### TAREFAS OBRIGATÓRIAS:
1 - Transcreva do texto sobre transporte urbano o trecho que começa em "Fecho o parêntese." e termina em "tecnologia e produtividade.".
2 - Retome o texto sobre transporte urbano a partir do ponto em que ele para e dê continuidade a ele.

### TRECHO FORNECIDO:
··········

Fecho o parêntese. Esse é assunto para outro e-mail.
Voltando
ao tema: A classe política é apenas a representante, e faz uso da preguiça
estatal. A preguiça estatal é aquela que tem medo da automação dos processos. A
preguiça estatal que entra em pânico diante da transparência eletrônica de suas
contas. A preguiça estatal que prefere administrar por canetadas (sempre
aumentando impostos, é claro), ao invés de transpirar, otimizar, trabalhar,
buscar soluções criativas, agregadoras de tecnologia e produtividade.
O
transporte urbano é só uma das afiadas pontas desse Iceberg fedorento chamado
preguiça estatal. O Estado deveria gerir o crescimento urbano não apenas
definindo planos diretores, decretando (“canetando” ) pedágios ou áreas
proibidas a circulação de carros particulares. O Estado que fiscaliza e pune
precisa gerenciar apresentando resultados concretos e alternativas reais para
suas “canetadas”. Para apresentar alternativas, precisa investir, usar
eficiente e eficazmente o suado salário do trabalhador – saqueado pelos
impostos – para construir meios de transporte rápidos, acessíveis,
confortáveis, confiáveis, seguros e de alta capilaridade.
Assim,
para ir além do subtítulo do artigo (“Tentando sair da inércia” estatal),
sugiro um estudo comparativo dos órgãos gestores do transporte urbano em algumas
áreas metropolitanas no mundo. Gostaria de ver nessa revista um artigo corajoso
que aponte alguns indicadores (números falam mais e melhor) como por exemplo:
1. Do compartilhamento (tanto dos alvos
estratégicos, quanto do gasto de capital (capex), operacional (opex)) das
Municipalidades de uma região metropolitana visando soluções compartilhadas de
transporte da área metropolitana;
2. O volume per capita (em R$/ per capita)

··········

### DADOS EXTRAÍDOS:
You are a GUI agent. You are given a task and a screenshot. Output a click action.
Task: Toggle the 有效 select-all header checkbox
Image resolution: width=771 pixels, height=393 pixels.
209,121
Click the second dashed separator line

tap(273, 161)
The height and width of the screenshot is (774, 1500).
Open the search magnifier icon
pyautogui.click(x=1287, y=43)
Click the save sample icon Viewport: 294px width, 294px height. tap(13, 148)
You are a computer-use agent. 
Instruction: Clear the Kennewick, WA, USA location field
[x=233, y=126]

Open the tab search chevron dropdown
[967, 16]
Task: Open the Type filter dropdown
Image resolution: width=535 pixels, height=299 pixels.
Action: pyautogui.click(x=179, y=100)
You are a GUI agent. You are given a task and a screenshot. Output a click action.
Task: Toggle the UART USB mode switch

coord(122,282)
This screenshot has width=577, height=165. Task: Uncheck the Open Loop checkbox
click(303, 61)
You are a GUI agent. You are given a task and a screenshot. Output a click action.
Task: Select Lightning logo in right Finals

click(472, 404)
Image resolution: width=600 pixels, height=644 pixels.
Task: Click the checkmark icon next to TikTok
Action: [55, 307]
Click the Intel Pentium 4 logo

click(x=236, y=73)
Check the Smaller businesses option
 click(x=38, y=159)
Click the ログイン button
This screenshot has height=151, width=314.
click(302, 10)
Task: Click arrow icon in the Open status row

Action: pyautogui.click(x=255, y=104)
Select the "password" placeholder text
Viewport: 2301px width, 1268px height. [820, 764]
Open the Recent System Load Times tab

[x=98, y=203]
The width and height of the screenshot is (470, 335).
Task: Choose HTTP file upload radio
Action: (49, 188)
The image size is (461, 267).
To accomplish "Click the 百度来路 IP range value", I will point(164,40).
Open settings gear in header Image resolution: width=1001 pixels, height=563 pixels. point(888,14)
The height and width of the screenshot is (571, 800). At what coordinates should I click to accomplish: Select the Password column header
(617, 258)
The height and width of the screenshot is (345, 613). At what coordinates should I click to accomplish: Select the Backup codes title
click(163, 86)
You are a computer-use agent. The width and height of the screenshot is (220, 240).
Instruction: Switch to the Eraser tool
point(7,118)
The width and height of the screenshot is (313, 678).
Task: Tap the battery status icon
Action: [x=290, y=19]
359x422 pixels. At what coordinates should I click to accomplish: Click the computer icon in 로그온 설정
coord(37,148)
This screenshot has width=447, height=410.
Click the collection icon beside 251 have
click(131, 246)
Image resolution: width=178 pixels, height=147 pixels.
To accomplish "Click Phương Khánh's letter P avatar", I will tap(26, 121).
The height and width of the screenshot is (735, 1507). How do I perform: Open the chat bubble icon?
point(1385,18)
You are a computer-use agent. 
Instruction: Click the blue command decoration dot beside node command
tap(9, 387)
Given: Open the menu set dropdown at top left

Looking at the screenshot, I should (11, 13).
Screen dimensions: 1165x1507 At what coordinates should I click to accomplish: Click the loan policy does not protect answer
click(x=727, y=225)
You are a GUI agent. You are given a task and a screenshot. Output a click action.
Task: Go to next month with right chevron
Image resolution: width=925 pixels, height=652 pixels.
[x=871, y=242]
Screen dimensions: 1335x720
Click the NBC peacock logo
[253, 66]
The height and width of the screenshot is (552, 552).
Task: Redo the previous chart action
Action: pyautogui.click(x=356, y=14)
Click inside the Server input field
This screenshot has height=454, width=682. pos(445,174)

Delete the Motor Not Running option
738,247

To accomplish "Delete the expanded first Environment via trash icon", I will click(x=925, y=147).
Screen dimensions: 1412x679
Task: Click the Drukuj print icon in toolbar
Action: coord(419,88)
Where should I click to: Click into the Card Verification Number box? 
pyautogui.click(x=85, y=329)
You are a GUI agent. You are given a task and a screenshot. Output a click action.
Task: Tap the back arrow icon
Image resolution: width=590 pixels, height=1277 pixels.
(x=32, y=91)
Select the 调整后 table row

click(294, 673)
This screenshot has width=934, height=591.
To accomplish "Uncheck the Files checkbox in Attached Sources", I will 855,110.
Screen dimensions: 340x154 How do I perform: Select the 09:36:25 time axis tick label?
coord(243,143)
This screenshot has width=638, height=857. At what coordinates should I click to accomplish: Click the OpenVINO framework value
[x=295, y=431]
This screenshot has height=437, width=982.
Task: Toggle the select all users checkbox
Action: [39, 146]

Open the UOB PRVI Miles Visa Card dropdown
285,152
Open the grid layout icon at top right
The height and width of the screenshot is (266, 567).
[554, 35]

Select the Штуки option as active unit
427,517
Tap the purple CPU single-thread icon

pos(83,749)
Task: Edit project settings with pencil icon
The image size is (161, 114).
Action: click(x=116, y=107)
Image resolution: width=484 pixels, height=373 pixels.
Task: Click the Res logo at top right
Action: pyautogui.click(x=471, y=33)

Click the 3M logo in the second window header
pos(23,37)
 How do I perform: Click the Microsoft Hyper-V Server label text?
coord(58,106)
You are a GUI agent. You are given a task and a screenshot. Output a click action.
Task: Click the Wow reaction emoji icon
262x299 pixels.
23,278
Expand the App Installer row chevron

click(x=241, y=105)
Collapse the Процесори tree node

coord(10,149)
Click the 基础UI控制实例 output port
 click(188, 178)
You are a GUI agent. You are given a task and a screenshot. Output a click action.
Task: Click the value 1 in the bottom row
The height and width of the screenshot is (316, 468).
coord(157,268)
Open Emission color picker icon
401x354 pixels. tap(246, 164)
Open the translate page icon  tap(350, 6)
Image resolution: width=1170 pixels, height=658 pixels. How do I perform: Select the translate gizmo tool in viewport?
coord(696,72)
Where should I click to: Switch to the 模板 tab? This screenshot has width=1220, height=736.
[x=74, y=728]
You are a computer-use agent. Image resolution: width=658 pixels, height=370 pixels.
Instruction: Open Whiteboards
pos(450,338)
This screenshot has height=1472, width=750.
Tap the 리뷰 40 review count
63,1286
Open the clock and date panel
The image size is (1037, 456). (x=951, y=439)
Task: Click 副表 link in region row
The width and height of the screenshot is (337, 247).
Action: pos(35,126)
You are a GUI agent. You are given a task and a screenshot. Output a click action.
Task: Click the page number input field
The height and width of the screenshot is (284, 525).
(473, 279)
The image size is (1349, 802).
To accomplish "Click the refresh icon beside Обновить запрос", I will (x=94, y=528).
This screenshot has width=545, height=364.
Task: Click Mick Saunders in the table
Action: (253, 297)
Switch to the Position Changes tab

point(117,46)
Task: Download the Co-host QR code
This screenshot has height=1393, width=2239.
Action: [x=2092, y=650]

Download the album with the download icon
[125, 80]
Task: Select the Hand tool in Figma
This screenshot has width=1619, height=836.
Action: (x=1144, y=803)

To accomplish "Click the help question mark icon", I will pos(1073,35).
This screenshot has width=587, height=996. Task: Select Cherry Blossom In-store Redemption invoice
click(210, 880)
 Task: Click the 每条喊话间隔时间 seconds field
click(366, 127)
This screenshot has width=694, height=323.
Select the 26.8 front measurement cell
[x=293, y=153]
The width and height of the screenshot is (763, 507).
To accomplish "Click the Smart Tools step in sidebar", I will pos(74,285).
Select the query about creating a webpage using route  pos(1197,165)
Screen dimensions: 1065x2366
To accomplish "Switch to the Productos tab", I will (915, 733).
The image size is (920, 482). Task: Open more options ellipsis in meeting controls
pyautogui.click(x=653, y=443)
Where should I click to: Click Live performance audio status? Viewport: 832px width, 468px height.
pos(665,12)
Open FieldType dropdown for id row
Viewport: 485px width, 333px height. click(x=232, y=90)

··········

### SUAS RESPOSTAS:
1 -
Fecho o parêntese. Esse é assunto para outro e-mail.
Voltando
ao tema: A classe política é apenas a representante, e faz uso da preguiça
estatal. A preguiça estatal é aquela que tem medo da automação dos processos. A
preguiça estatal que entra em pânico diante da transparência eletrônica de suas
contas. A preguiça estatal que prefere administrar por canetadas (sempre
aumentando impostos, é claro), ao invés de transpirar, otimizar, trabalhar,
buscar soluções criativas, agregadoras de tecnologia e produtividade.

2 -
arrecadado em impostos e repasses de verbas pelas prefeituras da área metropolitana
(Receita bruta);
3. Deste volume, qual a destinação de
recursos:
a. Para o pagamento da retaguarda
administrativa (backoffice);
b. Para o pagamento dos serviços diretos
prestados à comunidade (professores, médicos, segurança pública, etc.)
c. Para investimentos em melhorias urbanas,
dentre elas, redes de metrô, BRTs, ciclovias, etc.
4. O resultado aferido pelos sistemas de
transporte destas mesmas áreas metropolitanas:
a. % da população atendida por meios rápidos
de transporte (definindo meio rápido com pelo menos 50 km/h, na média);
b. Tempo médio de deslocamento entre local de
moradia e local de trabalho;
c. Valor médio pago pela tarifa deste meio
de transporte (em R$/ km);
d. Taxa média de ocupação destes meios de
transporte (passageiros/ m2 de veículo de transporte), no intervalo de 06h00 às
09h00 da manhã, por exemplo.
Para
assegurar a isenção do estudo, cidades de diversas regiões (e diferentes tipos
de administração pública) poderiam ser incluídas: São Paulo, Rio, Brasília,
Buenos Aires, Santiago do Chile, Bogotá, Caracas, Cidade do México, Nova
Iorque, Los Angeles, Toronto, Paris, Berlim, Londres, Moscou, Nova Deli,
Xangai, Pequim, Tóquio, Islamabad, Jacarta, Nairóbi, Cairo, Lagos, Cidade do
Cabo, Sydney. Sei, de antemão, que algumas destas cidades muito certamente não
terão dados disponíveis, vencidas também pela sua própria preguiça estatal e
falta de transparência.
Sem
números para a comparação corremos o risco de ficarmos na esfera da opinião, ou
das discussões inócuas. Somente com números e evidências concretas seria
possível provar a minha própria ignorância, e de que eu estaria errado. Quem
sabe estes números demonstram que a eficiência e eficácia do transporte urbano
se dão apenas na razão direta do investimento em educação, mais do que na boa
gestão do Estado. Assim eu falarei menos do parasitismo estatal, e terei que
aceitar que as mudanças aqui no Brasil serão presenciadas apenas pelos netos de
minhas filhas. Lá, quem sabe, o Brasil terá uma população educada.